Oversight of Security Compliance. (A) The Consultant shall have and maintain a written information security policy that specifies Security Safeguards appropriate to the size and complexity of the Consultant’s operations and the nature and scope of its activities. (B) Upon the SJVIA’s written request, to confirm the Consultant’s compliance with this Article 10, as well as any applicable laws, regulations and industry standards, the Consultant grants the SJVIA or, upon the SJVIA’s election, a third party on the SJVIA’s behalf, permission to perform an assessment, audit, examination or review of all controls in the Consultant’s physical and technical environment in relation to all Personal Information that is Used by the Consultant pursuant to this agreement. The Consultant shall fully cooperate with such assessment, audit or examination, as applicable, by providing the SJVIA or the third party on the SJVIA’s behalf, access to all Authorized Employees and other knowledgeable personnel, physical premises, documentation, infrastructure and application software that is Used by the Consultant for Personal Information pursuant to this agreement.
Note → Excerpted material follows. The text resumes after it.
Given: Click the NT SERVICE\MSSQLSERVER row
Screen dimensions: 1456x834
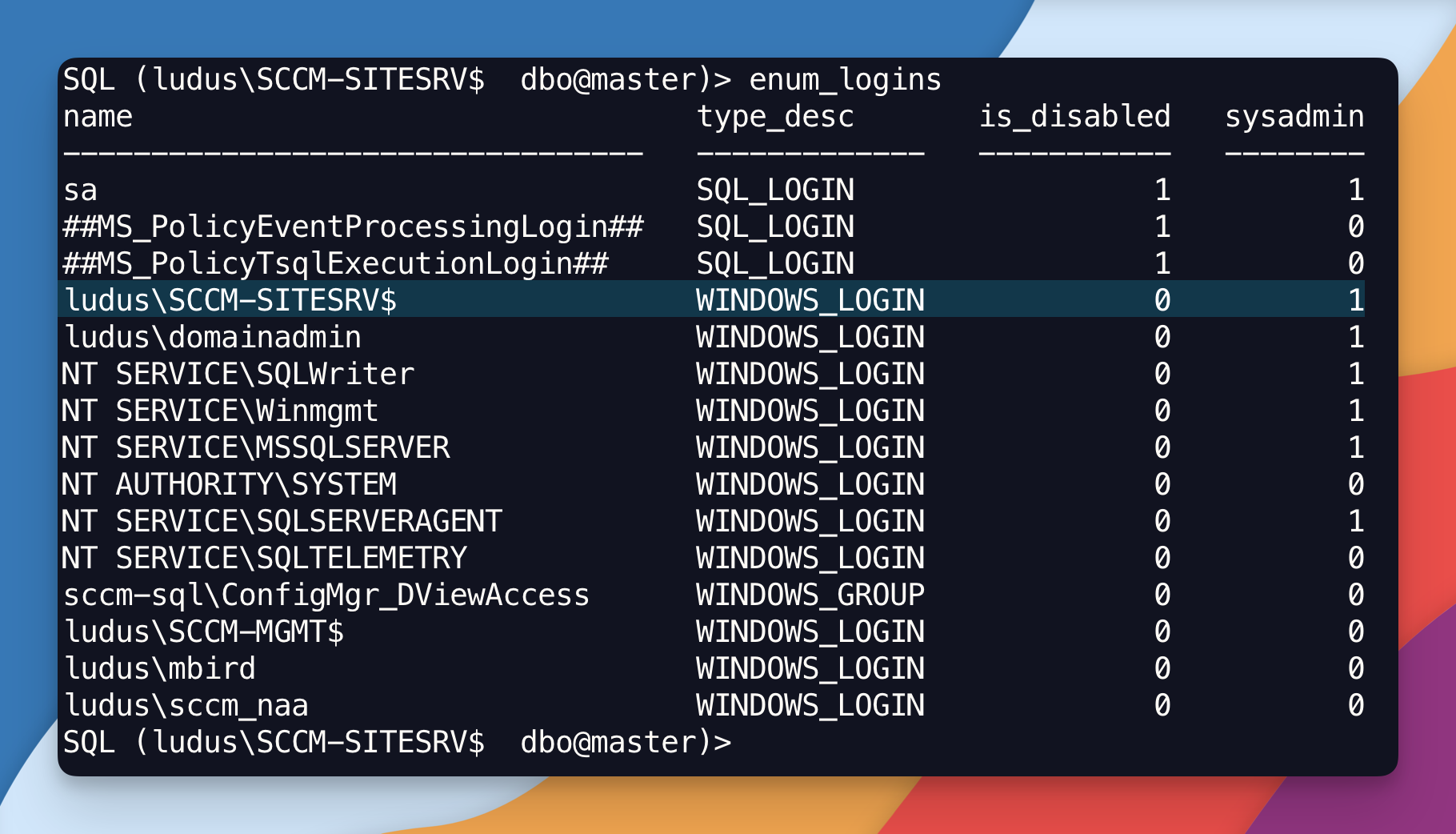Looking at the screenshot, I should (x=256, y=447).
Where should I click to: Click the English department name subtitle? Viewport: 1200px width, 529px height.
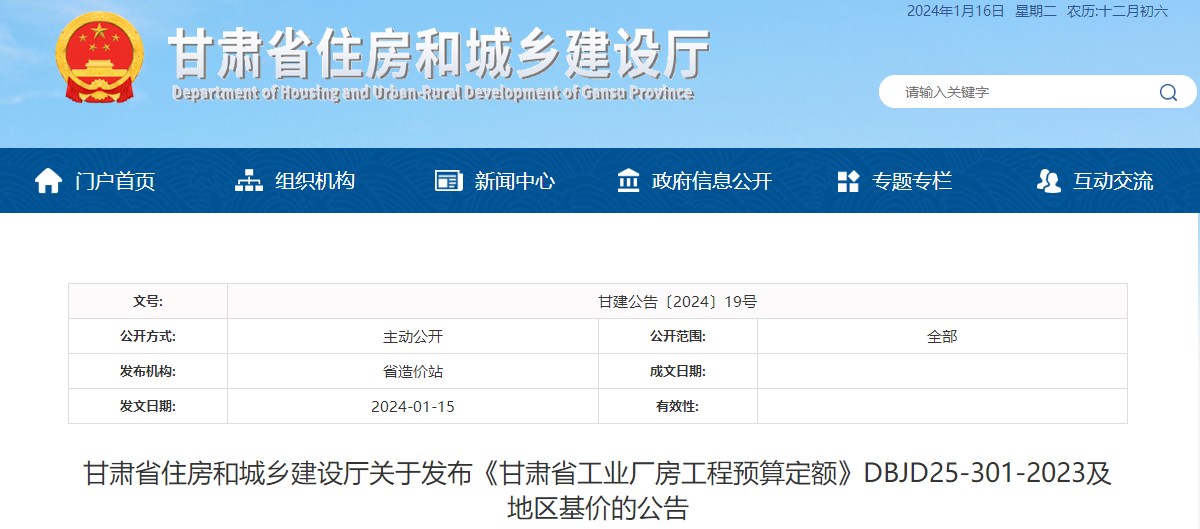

In addition, the Consultant shall provide the SJVIA with the results of any audit by or on behalf of the Consultant that assesses the effectiveness of the Consultant’s information security program as relevant to the security and confidentiality of Personal Information Used by the Consultant or Authorized Persons during the course of this agreement under this Article 10. (C) The Consultant shall ensure that all Authorized Persons who Use Personal Information agree to the same restrictions and conditions in this Article 10 that apply to the Consultant with respect to such Personal Information by incorporating the relevant provisions of these provisions into a valid and binding written agreement between the Consultant and such Authorized Persons, or amending any written agreements to provide same.